Conspiración


Este pasado domingo me fui a la montaña a dar uno de esos paseos que a los urbanitas nos gusta llamar “de desconexión”. Una de esas escapadas en las que buscas la paz, y pretendes conectar con la madre naturaleza para encontrarte contigo mismo y así poder alcanzar el equilibrio… y que las ardillas te hablen y te den nueces y que entre cuatro pajaritos te lleven la mochila y que al sentarte en una roca a cantar, se te acerquen risueños cervatillos, liebres y lechuzas para entonar contigo el estribillo. Pero que
luego la realidad es otra y acabo guasapeando, y subiendo selfies al Facebook, durante todo el camino hasta que me fundo los datos o se me acaba la batería, lo que antes pase.

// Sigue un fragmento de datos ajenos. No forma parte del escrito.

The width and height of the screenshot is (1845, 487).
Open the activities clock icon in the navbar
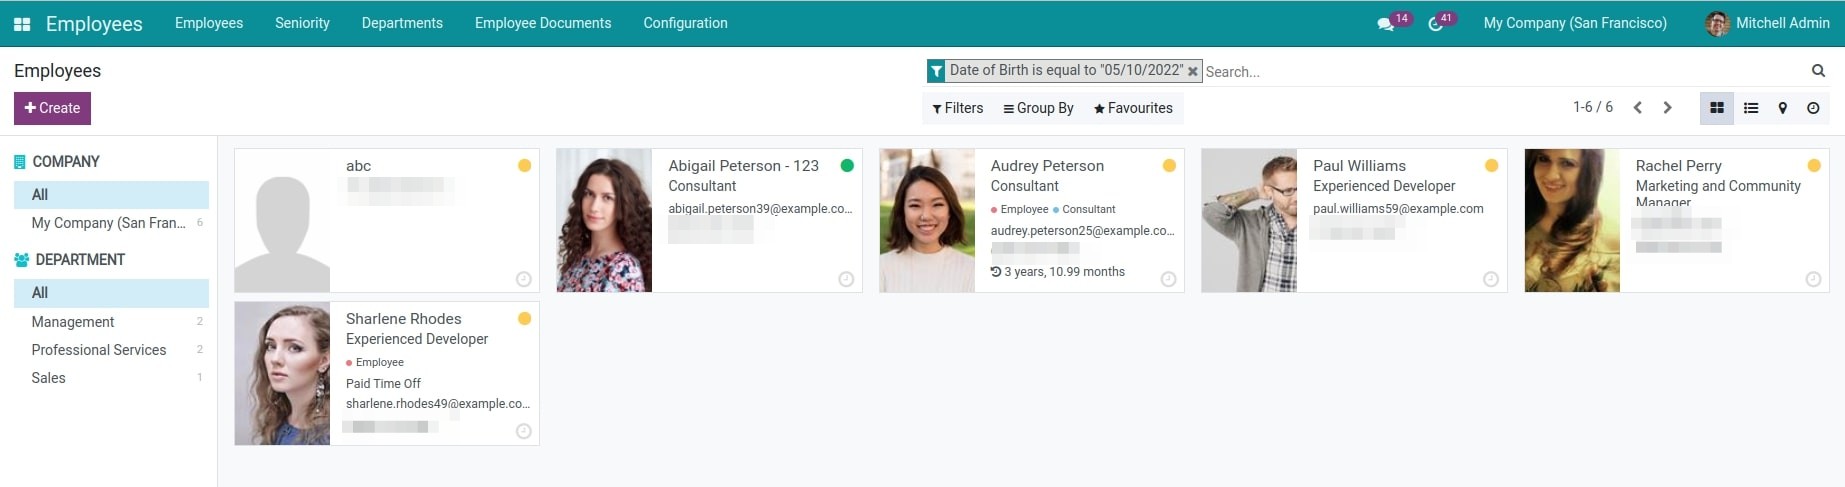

En esta ocasión ocurrió lo segundo, y fue en ese momento cuando me di cuenta que no tenía ni idea de dónde caraho estaba, y que uno no se puede hacer el valiente saliendo de casa con un 83% de batería. ¿Estamos locos? La historia nunca la escribieron los valientes.
Me empezó a entrar un poco de zurri (miedo, acohone), pues empezaba a anochecer y en lo que alcanzaba la vista no divisaba bar alguno. ¿Iba a tener que hacer noche allí mismo? Al igual que le pasa a Dora, mi salvación estaba en la mochila, por lo que rápidamente me puse a ver qué contenía, pues siempre me puedo llevar sorpresas.
La primera búsqueda no fue muy fructífera, no llevaba ni linterna ni GPS. Tan sólo había cogido unos panchitos y mi navaja suiza multiusos, pues desde que vi la película “127 horas” me la llevo hasta para cagar. Pero dándole la vuelta a la mochila (que es como mi madre busca las llaves en el bolso) salió un pequeño libro de bolsillo, el siempre indispensable “Manual de Supervivencia, por Connor MacLeod, doctor de la Universidad de Massachusetts”. Comienzo a leerlo:
Lo primero que tenía que hacer, según este Doctor (que no médico), era matar a un puma, abrigarme con su piel y beberme su sangre, por el tema de los electrolitos; pero como no vislumbraba felino alguno, pasé directamente a las técnicas de orientación:
*Orientarse con el musgo. El musgo pa los belenes – pensé yo - que no se ve una mierda, como para ver cespecito.
*Orientarse con los anillos de crecimiento de los árboles. Por favor… para talar árboles estoy yo.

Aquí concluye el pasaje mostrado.